→ Exercise aim: Continue the personal essay on love, hope, and losing access to one's children, starting right after its final sentence.

→ Document passage:
+ + + +

They say time heals all wounds, but I think they forgot to mention that time also has a way of sharpening the clarity of your scars.
If you’ve followed me for a while, you know my life used to be defined by a very specific kind of beautiful, loud, exhausting noise. Five boys. Five sets of muddy boots by the door. A whirlwind of energy ranging from my oldest, MJ (now 12), down to my tiny firecracker Jack (3). In the middle of that pack were Matthew (9), Jasper (9), and Mateo (7).
Then, a year ago, the dream just… ended.
I am a 43-year-old entrepreneur, a woman built on grit and hard work, but nothing in my career prepared me for the grief of losing access to my own children. In the wreckage of this past year, I’ve had to do some deep internal “auditing.” I’ve had to look at the difference between Love and Hope. Because, as it turns out, one of them was saving me, and the other was holding me hostage.
The Illusion of “If I Were Him”
For a long time, I lived on Hope. But it wasn’t the beautiful, “light-at-the-end-of-the-tunnel” kind of hope. It was a deceptive, dangerous version.

+ + + +

→ Data segment:
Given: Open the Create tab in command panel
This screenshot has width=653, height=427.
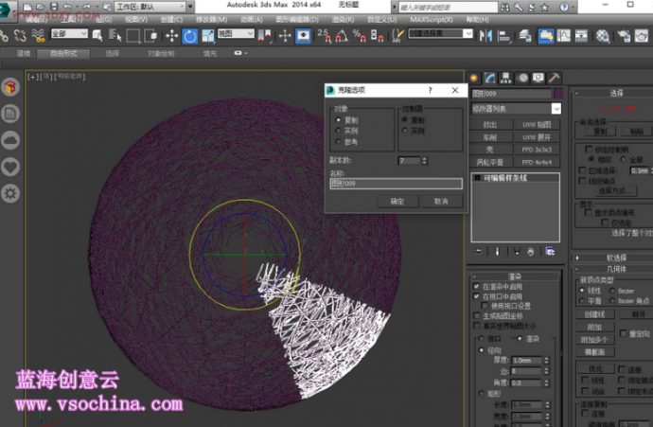Looking at the screenshot, I should [x=474, y=78].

+ + + +

→ Response:
When I looked at the man I shared a life with, I practiced a specific kind of mental gymnastics: I put myself in his shoes. I would think, “If I saw my partner hurting, I would reach out. If I saw our family splintering, I would sacrifice my ego to fix it. If I were him, I would prioritize intimacy, deep conversation, and the emotional safety of our boys above all else.”
But there is a fatal flaw in that logic. I am not him. And no matter how much I pleaded, he was not capable of being me in the most import and tender moments of our lives.
When I “hoped” he would change, I wasn’t actually hoping for him. I was hoping he would suddenly develop my heart, my values, and my capacity for emotional depth. I was projecting my own blueprint for love onto a man who was using a completely different set of architectural plans.
Love vs. Control: The Comfort Factor
As an entrepreneur, I thrive on connection. For me, love is found in the “deep end.” It’s late-night conversations that peel back the layers; it’s the vulnerability of being truly known; it’s the intimacy of shared thoughts. It isn’t about hobbies or just “doing things” together. I mean look at this blog… is it not overwhelming how much of myself I expose to anyone reading this? Complete strangers are welcome into the deep end with me. This is just how I love.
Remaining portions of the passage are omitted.